The streak-backed tit-spinetail is 14.5 to 16.5 cm long and weighs about 8.5 to 10.5 g. It is a small-bodied, long-tailed furnariid with a short bill. The sexes have the same plumage. Adults of the nominate subspecies have an indistinct dirty white supercilium on an otherwise blackish and whitish streaked face. Their crown is black and heavily striped with rufous. Their back is streaked with dusky brown and tawny buff that diminish to the mostly plain olive brown rump. Their wing coverts are blackish with wide cinnamon rufous edges. Their flight feathers are dusky brown with cinnamon rufous bases that show as a patch on the closed wing. Their tail's central pair of feathers are dusky brown with much pale gray-brown, the next two pairs mostly dusky brown, and the rest dusky brown with progressively more pale gray-brown at their ends to the outermost, which are almost entirely pale. The feathers have bare shafts on their tips giving a spiny appearance. Their throat is white with some dusky spots and their breast and belly are grayish white with obscure whitish streaks. Their iris is brown, their bill black with a yellow base to the mandible, and their legs and feet black. Juveniles have a nearly plain gray-brown crown, dark scallop marks on the breast, and more rufous on the wings than adults. Subspecies L. s. superciliaris has a cinnamon-rufous crown, nearly white streaks on the back and wing coverts, and paler and less gray underparts than the nominate. L. s. albigularis is similar to superciliaris but with an unspotted pure white throat.

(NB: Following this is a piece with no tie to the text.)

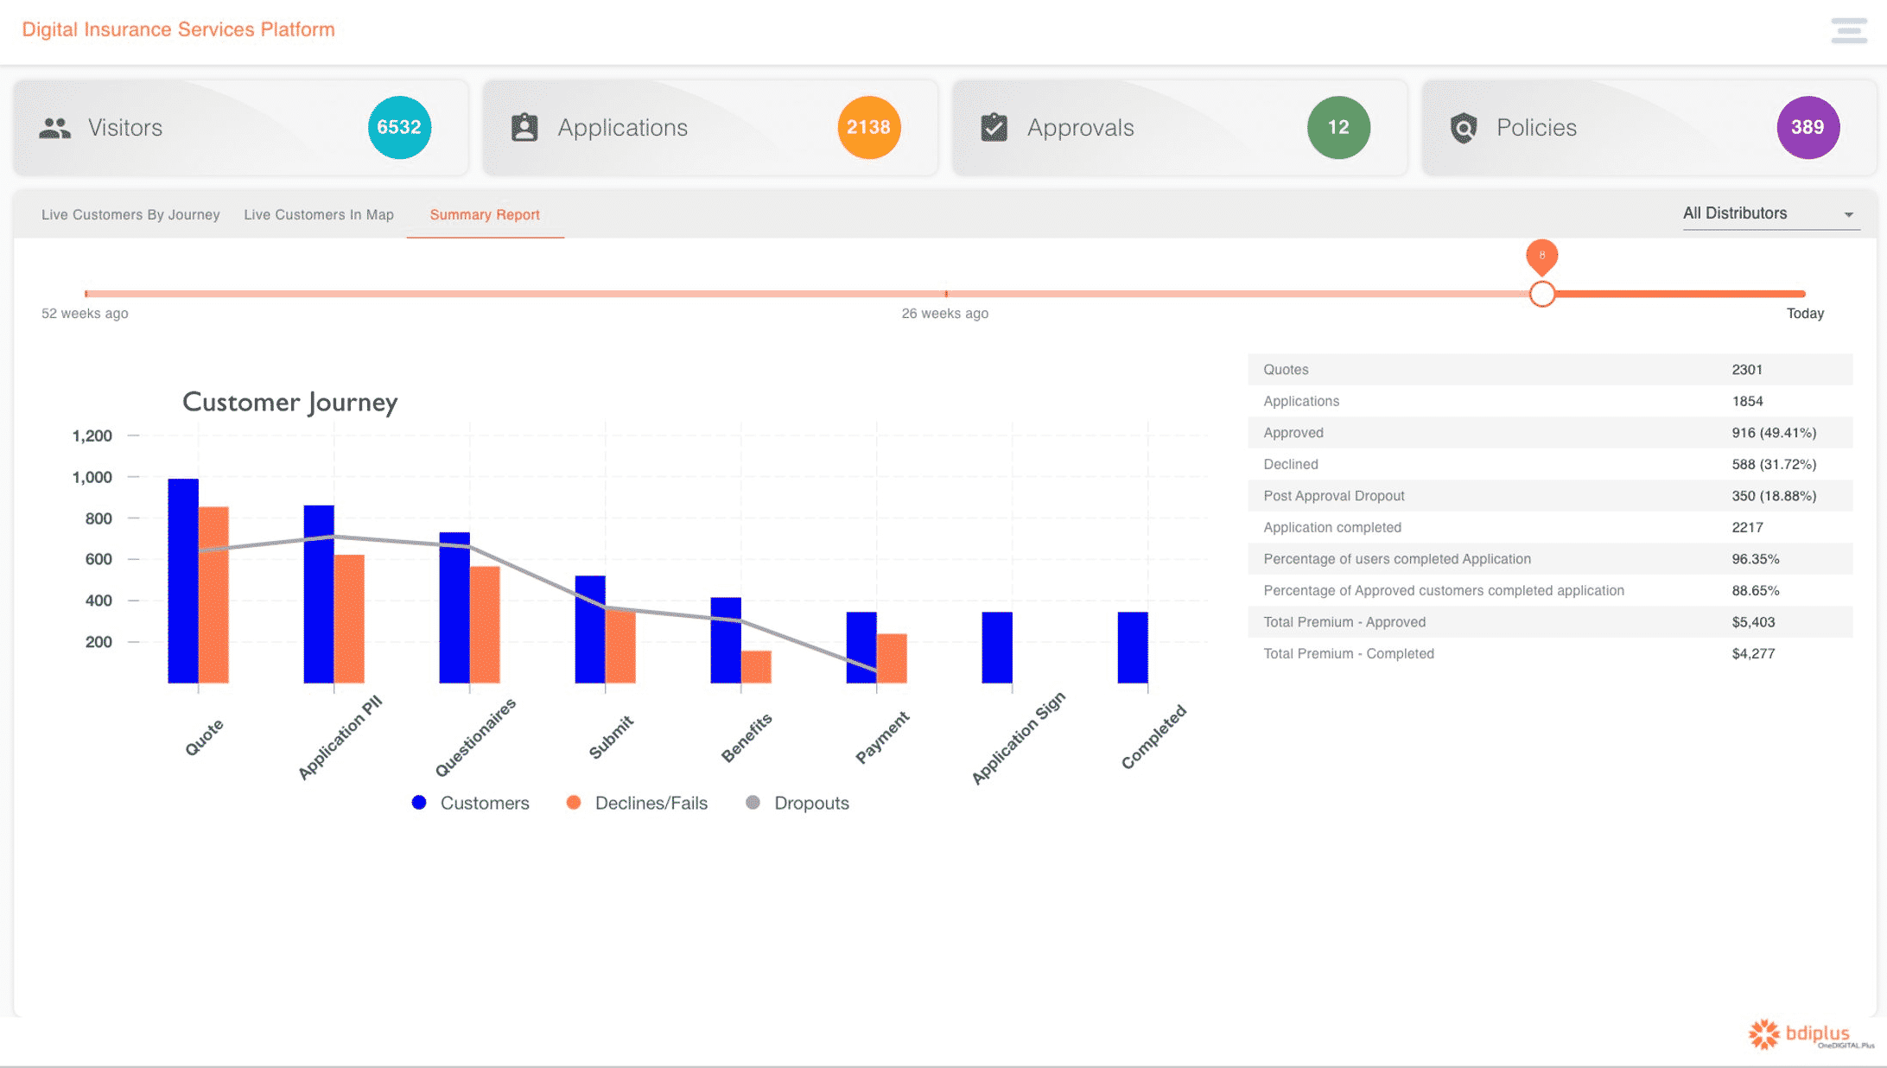This screenshot has height=1068, width=1887.
Task: Click the Policies shield icon
Action: click(1464, 128)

==Distribution and habitat==

The streak-backed tit-spinetail is found along the west slope of the Andes of Peru and Chile. Subspecies L. s. superciliaris is the northernmost; it occurs in the western Peruvian departments of Ancash and Lima. L. s. albigularis occurs in the Department of Huancavelica in southwestern Peru. The nominate subspecies occurs from the Department of Arequipa in far southwestern Peru south into Chile as far as the Tarapacá Region. The species primarily inhabits arid montane scrublands, some of which have cacti and bromeliads; it also occurs in Polylepis woodlands. In elevation it mostly ranges between 2000 and 4200 m in Peru (but locally down to 900 m), and between 3000 and 4000 m in Chile.

==Behavior==
===Movement===

The streak-backed tit-spinetail is a year-round resident throughout its range.

===Feeding===

The streak-backed tit-spinetail feeds on arthropods but its diet is not known in detail. It forages in pairs or small family groups and often joins mixed-species foraging flocks. It gleans prey from foliage, flowers, and twigs in shrubs and trees, and occasionally forages on the ground.

===Breeding===

The streak-backed tit-spinetail's breeding season has not been defined but includes April and May. Nothing else is known about its breeding biology.

===Vocalization===

The streak-backed tit-spinetail's song is "a melancholy, but musical, descending series of high, ringing whistles: tchee-LEEa'LEEa'LEEa'LEEa'LEEa'LEEa'LEE". Its calls include "a slightly wheezy twet and a trit", "a harsh cht or tzip", "a sharper chattered series of less musical tcht and tsit notes", and "a lower, gruff tchut".

==Status==

The IUCN has assessed the streak-backed tit-spinetail as being of Least Concern. It has a large range but its population size is not known and is believed to be decreasing. No immediate threats have been identified. It is considered fairly common and "probably is little affected by human activity, other than the local effects of habitat loss".